● REQUIREMENT: The response should be a precise copy of every entry.

*** SUPPLIED DATA Section Begins ***

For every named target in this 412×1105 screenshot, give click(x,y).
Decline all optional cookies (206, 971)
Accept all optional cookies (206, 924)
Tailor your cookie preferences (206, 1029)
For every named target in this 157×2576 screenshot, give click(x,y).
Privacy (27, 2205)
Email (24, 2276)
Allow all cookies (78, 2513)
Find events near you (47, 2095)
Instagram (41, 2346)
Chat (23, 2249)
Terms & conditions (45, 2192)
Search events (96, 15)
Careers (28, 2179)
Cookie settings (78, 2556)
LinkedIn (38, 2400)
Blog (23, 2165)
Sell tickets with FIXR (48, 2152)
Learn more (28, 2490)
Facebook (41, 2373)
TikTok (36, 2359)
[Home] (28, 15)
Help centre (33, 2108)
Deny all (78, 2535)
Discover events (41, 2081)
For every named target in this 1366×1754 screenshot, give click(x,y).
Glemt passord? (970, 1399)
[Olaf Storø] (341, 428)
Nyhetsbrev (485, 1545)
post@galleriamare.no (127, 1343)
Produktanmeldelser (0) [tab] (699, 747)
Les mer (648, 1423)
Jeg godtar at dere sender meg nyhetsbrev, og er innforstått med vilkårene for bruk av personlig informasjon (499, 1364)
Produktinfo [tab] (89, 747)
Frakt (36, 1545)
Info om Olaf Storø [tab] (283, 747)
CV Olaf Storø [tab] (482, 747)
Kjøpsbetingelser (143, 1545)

*** SUPPLIED DATA Section Ends ***

● ANSWER TO THE PROBLEM:
For every named target in this 412×1105 screenshot, give click(x,y).
Decline all optional cookies (206, 971)
Accept all optional cookies (206, 924)
Tailor your cookie preferences (206, 1029)
For every named target in this 157×2576 screenshot, give click(x,y).
Privacy (27, 2205)
Email (24, 2276)
Allow all cookies (78, 2513)
Find events near you (47, 2095)
Instagram (41, 2346)
Chat (23, 2249)
Terms & conditions (45, 2192)
Search events (96, 15)
Careers (28, 2179)
Cookie settings (78, 2556)
LinkedIn (38, 2400)
Blog (23, 2165)
Sell tickets with FIXR (48, 2152)
Learn more (28, 2490)
Facebook (41, 2373)
TikTok (36, 2359)
[Home] (28, 15)
Help centre (33, 2108)
Deny all (78, 2535)
Discover events (41, 2081)
For every named target in this 1366×1754 screenshot, give click(x,y).
Glemt passord? (970, 1399)
[Olaf Storø] (341, 428)
Nyhetsbrev (485, 1545)
post@galleriamare.no (127, 1343)
Produktanmeldelser (0) [tab] (699, 747)
Les mer (648, 1423)
Jeg godtar at dere sender meg nyhetsbrev, og er innforstått med vilkårene for bruk av personlig informasjon (499, 1364)
Produktinfo [tab] (89, 747)
Frakt (36, 1545)
Info om Olaf Storø [tab] (283, 747)
CV Olaf Storø [tab] (482, 747)
Kjøpsbetingelser (143, 1545)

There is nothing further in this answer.